### Exercise instructions
Pick up the passage below about the Rano Kau volcano and extend it with further prose, continuing from its last sentence.

### Passage to read
start

View of Rano Kau from the approach to Orongo showing the gap in the lip of the crater wall

Rano Kau is a 324 m (1,063 ft) tall extinct volcano that forms the southwestern headland of Easter Island, a Chilean island in the Pacific Ocean. It was formed of basaltic lava flows in the Pleistocene with its youngest rocks dated at between 150,000 and 210,000 years ago.

The crater

Map of Easter island surrounded by sea with moai dotting the edge denoting Ahus, an inset map shows location of Easter Island in the Indian ocean far to the west of Chile
Rapa Nui, with Rano Kau and the volcanoes Terevaka & Poike. To the south are the ruins at Orongo, as well as the islets Motu Nui, Moto Kau Kau and Motu Iti. To the north are Mataveri International Airport then Hanga Roa town.

Rano Kau has a crater lake which is one of the island's only three natural bodies of fresh water. Most of the volcano is on the coast and has been eroded back to form high sea cliffs which at one point have started to bite into the crater wall. On its northern side, the volcano slopes down to Mataveri International Airport.

Rano Kau is in the world heritage site of Rapa Nui National Park and gives its name to one of the seven sections of the park. The principal archaeological site on Rano Kau is the ruined ceremonial village of Orongo which is located at the point where the sea cliff and inner crater wall converge. One ahu with several moai was recorded on the cliffs at Rano Kau in the 1880s, but had fallen to the beach by the time of the Routledge expedition in 1914.

end

### Stored rows
start

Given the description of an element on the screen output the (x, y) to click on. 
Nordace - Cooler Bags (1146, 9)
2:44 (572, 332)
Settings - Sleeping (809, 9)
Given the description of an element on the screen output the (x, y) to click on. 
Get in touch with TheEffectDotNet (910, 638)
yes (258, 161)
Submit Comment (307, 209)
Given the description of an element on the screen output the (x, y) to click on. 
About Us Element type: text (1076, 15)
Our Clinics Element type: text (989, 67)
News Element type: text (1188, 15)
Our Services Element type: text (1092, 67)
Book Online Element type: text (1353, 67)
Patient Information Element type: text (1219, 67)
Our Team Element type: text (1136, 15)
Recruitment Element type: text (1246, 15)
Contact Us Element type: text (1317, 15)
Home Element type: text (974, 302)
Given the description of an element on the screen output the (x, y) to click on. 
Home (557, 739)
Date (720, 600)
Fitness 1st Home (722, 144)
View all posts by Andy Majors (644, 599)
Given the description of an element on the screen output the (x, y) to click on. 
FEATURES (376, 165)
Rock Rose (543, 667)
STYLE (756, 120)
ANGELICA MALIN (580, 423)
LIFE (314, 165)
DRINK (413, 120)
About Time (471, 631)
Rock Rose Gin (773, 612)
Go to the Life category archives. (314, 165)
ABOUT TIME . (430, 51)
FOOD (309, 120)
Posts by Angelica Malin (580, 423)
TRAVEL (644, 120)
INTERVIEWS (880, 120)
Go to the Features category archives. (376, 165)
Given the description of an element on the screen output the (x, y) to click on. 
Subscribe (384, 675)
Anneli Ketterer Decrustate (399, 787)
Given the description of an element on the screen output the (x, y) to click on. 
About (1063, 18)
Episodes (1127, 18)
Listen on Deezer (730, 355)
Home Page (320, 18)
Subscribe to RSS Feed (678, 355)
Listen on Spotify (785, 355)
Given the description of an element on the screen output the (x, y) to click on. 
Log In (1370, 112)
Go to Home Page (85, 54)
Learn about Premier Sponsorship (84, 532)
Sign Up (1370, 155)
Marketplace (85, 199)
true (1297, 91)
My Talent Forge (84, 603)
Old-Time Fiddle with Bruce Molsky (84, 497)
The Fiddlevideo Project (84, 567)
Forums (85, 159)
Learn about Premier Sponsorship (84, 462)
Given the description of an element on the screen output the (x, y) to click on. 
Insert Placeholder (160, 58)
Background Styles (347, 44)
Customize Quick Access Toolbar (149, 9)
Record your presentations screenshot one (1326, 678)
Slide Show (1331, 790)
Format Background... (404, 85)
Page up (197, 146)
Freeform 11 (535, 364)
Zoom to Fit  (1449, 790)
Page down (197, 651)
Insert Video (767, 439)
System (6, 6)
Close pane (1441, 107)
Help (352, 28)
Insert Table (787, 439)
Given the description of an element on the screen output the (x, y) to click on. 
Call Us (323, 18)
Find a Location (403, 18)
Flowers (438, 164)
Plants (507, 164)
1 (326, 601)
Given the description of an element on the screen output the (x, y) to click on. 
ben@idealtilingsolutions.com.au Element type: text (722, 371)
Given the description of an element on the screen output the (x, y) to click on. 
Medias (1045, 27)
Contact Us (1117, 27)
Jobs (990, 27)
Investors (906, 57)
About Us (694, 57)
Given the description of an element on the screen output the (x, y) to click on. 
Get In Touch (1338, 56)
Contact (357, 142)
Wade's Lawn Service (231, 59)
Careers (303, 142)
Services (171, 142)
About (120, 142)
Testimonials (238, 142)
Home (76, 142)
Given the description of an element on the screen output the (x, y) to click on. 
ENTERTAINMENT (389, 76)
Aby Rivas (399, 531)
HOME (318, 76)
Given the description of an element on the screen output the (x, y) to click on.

end

### Task output
As well as basalt, it contains several other igneous rocks including obsidian (for which it was one of the major sources for the island's stoneworkers) and pumice.

The crater is almost a mile across and has its own micro climate. Sheltered from the winds that wet most of the rest of the island, figs and vines flourish at Rano Kau.[1] The inner slope was the site of the last toromiro tree in the wild until the specimen was chopped down for firewood in 1960.

Colour photo of circular pond strewn marsh surrounded by steep cliff topped slopes - the sea is visible through a gap in the cliffs on the right
Crater lake of Rano Kau, with Orongo at far right.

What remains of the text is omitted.